Time series data¶

Why CrateDB for Time Series?¶

CrateDB employs a relational representation for time‑series, enabling you to work with timestamped data using standard SQL, while also seamlessly combining with document and context data.

While maintaining a high ingest rate, the columnar storage and automatic indexing let you access and analyze the data immediately with fast aggregations and near-real-time queries.
Handles high cardinality and a variety of data types, including nested JSON, geospatial and vector data — all queryable via the same SQL statements.

Data Model Template¶

A typical time‑series schema looks like this:

CREATE TABLE devices_readings (
   ts TIMESTAMP WITH TIME ZONE,
   device_id TEXT,
   battery OBJECT AS (
      level BIGINT,
      status TEXT,
      temperature DOUBLE PRECISION
   ),
   cpu OBJECT AS (
      avg_1min DOUBLE PRECISION,
      avg_5min DOUBLE PRECISION,
      avg_15min DOUBLE PRECISION
   ),
   memory OBJECT AS (
      free BIGINT,
      used BIGINT
   ),
   month TIMESTAMP GENERATED ALWAYS AS date_trunc('month', ts)
) PARTITIONED BY (month);

CREATE TABLE devices_info (
   "device_id" TEXT,
   "api_version" TEXT,
   "manufacturer" TEXT,
   "model" TEXT,
   "os_name" TEXT
);

Key points:

month is the partitioning key, optimizing data storage and retrieval.
Every column is stored in the column store by default for fast aggregations.
Using OBJECT columns provides a structured and efficient way to organize complex nested data in CrateDB, enhancing both data integrity and flexibility.

Ingesting and Querying¶

Data Ingestion¶

Use SQL INSERT or bulk import techniques like COPY FROM with JSON or CSV files.
Schema inference can often happen automatically during import.

Aggregation and Transformations¶

CrateDB offers built‑in SQL functions tailor‑made for time‑series analyses:

DATE_BIN(interval, timestamp, origin) for bucketed aggregations (down‑sampling).
Window functions like LAG() and LEAD() to detect trends or gaps.
MAX_BY(returnField, SearchField) / MIN_BY(returnField, SearchField) returns the value from one column matching the min/max value of another column in a group.

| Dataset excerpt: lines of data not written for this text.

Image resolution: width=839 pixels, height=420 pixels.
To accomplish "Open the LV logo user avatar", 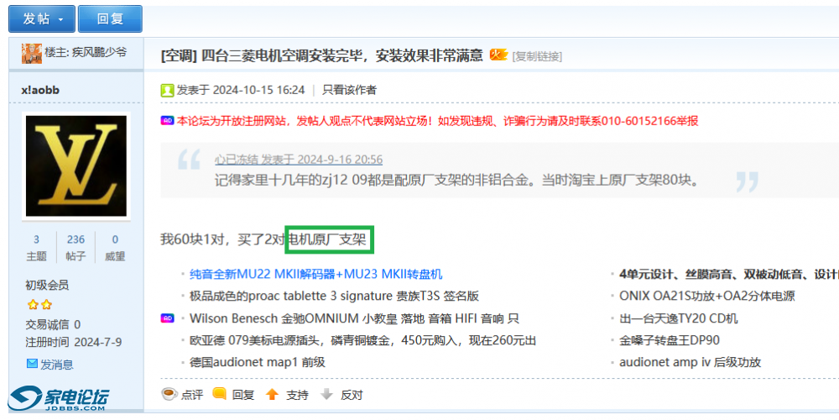I will [x=76, y=165].
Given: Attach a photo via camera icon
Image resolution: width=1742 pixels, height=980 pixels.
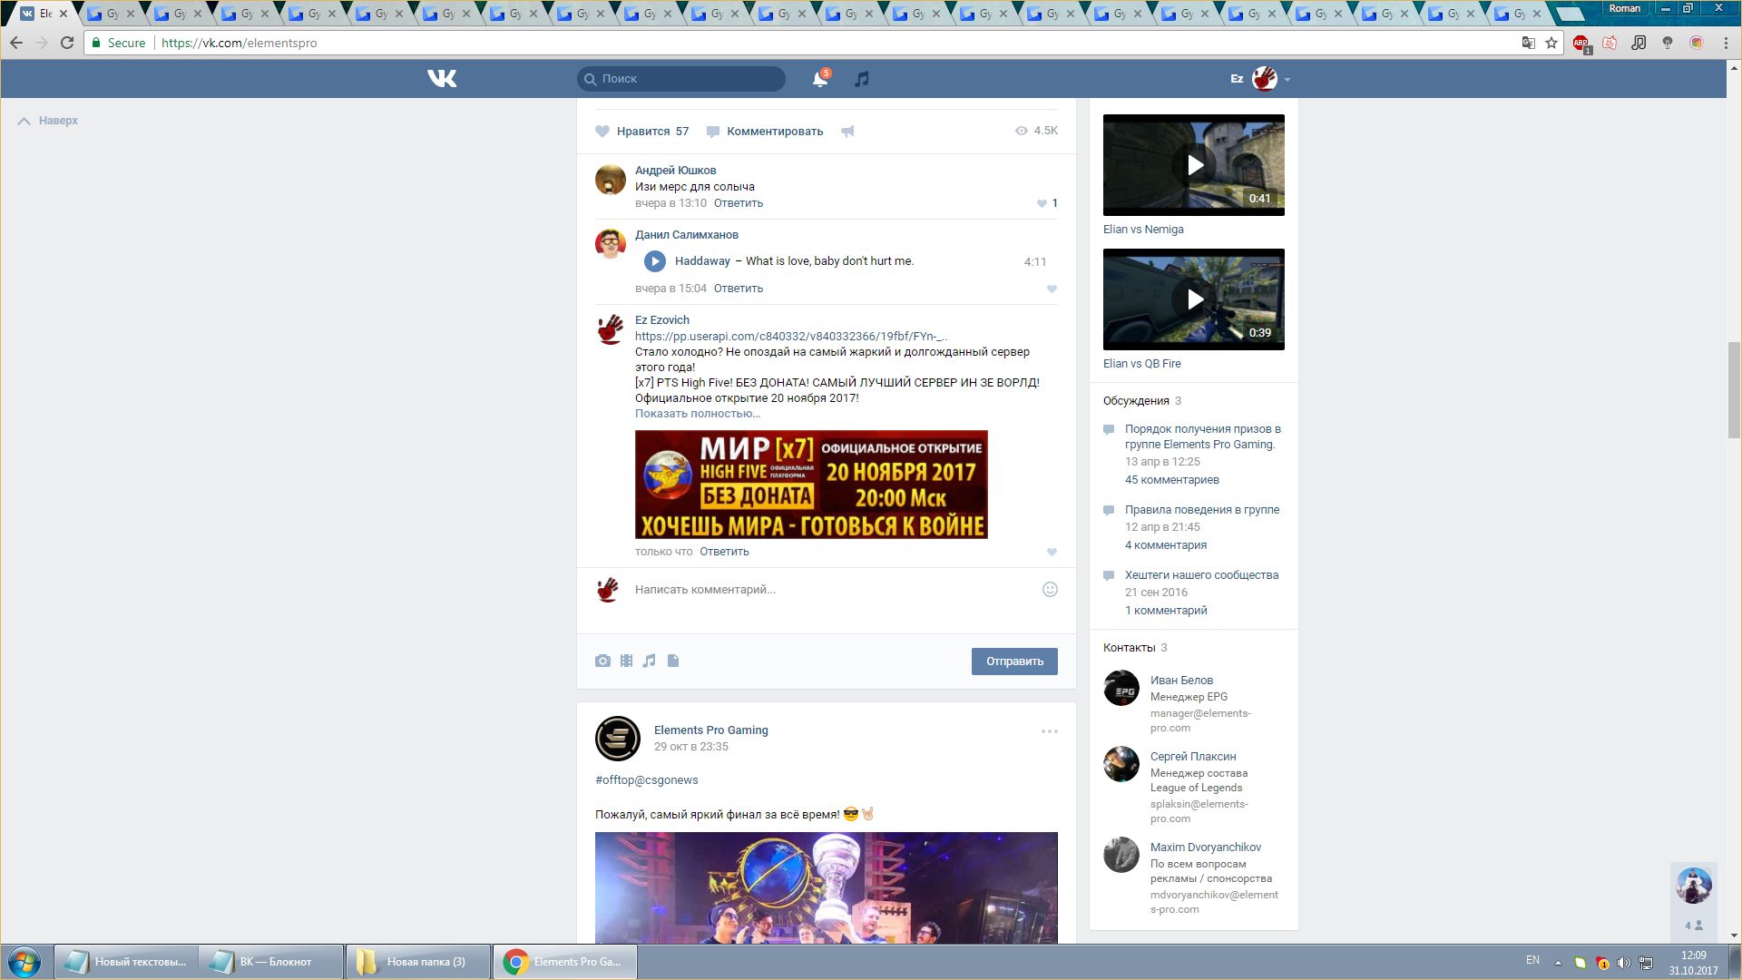Looking at the screenshot, I should point(602,661).
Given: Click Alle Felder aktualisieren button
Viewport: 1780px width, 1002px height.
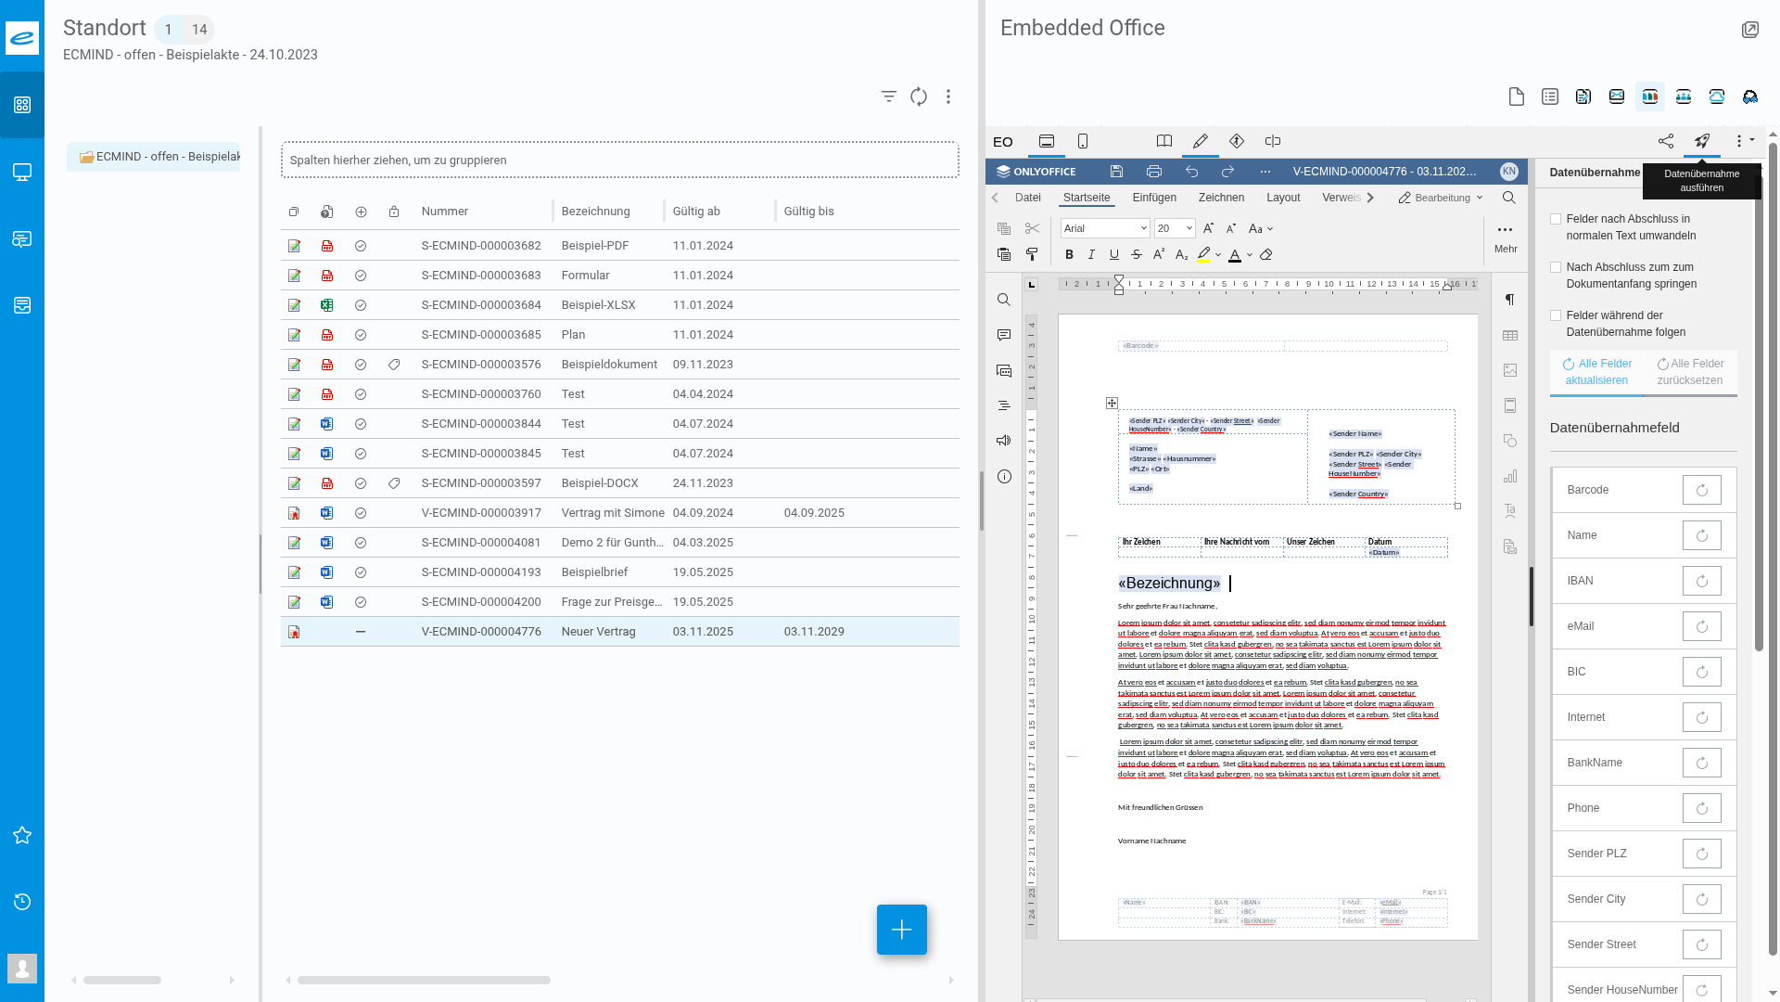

Example: compute hourly average battery levels and join with metadata:

WITH avg_metrics AS (
  SELECT device_id,
         DATE_BIN('1 hour'::interval, ts, 0) AS period,
         AVG(battery['level']) AS avg_battery
  FROM devices_readings
  GROUP BY device_id, period
)
SELECT period, t.device_id, i.manufacturer, avg_battery
FROM avg_metrics t
JOIN devices_info i USING (device_id)
WHERE i.model = 'mustang';

Example: gap detection interpolation:

WITH all_hours AS (
  SELECT
    generate_series(
      '2025-01-01',
      '2025-01-02',
      INTERVAL '30 second'
    ) AS expected_time
),
raw AS (
  SELECT
    ts,
    battery['level']
  FROM
    devices_readings
)
SELECT
  expected_time,
  r.battery['level']
FROM
  all_hours
  LEFT JOIN raw r ON expected_time = r.ts
ORDER BY
  expected_time;

Typical time series functions¶

Time extraction: date_trunc(...), extract(...), date_part(...), now(), current_timestamp
Time bucketing: date_bin(), interval, age()
Window functions: avg(...), over(...), lag(...), lead(...), first_value(...), last_value(...), row_number(), rank() , WINDOW ... AS (...)
Null handling: coalesce, nullif
Statistical aggregates: percentile(...), stddev(...), variance(), min(), max(...), sum(...), topk(...)
Advanced filtering & logic: greatest(...), least(...), case when ... then ... end

Downsampling & Interpolation¶

To reduce volume while preserving trends, use DATE_BIN. Missing data can be handled using LAG()/LEAD() or other interpolation logic within SQL.

Schema Evolution & Contextual Data¶

With column_policy = 'dynamic', ingest JSON payloads containing extra attributes—new columns are auto‑created and indexed. Perfect for capturing evolving sensor metadata. For column-level control, use OBJECT(DYNAMIC) to auto-create (and, by default, index) subcolumns, or OBJECT(IGNORED) to accept unknown keys without creating or indexing subcolumns.

You can also store:

Geospatial (GEO_POINT, GEO_SHAPE)
Vectors (up to 2048 dims via HNSW indexing)
BLOBs for binary data (e.g. images, logs)

All types are supported within the same table or joined together.

Storage Optimization¶

Partitioning and sharding: data can be partitioned by time (e.g. daily/monthly) and sharded across a cluster.
Supports long‑term retention with performant historic storage.
Columnar layout reduces storage footprint and accelerates aggregation queries.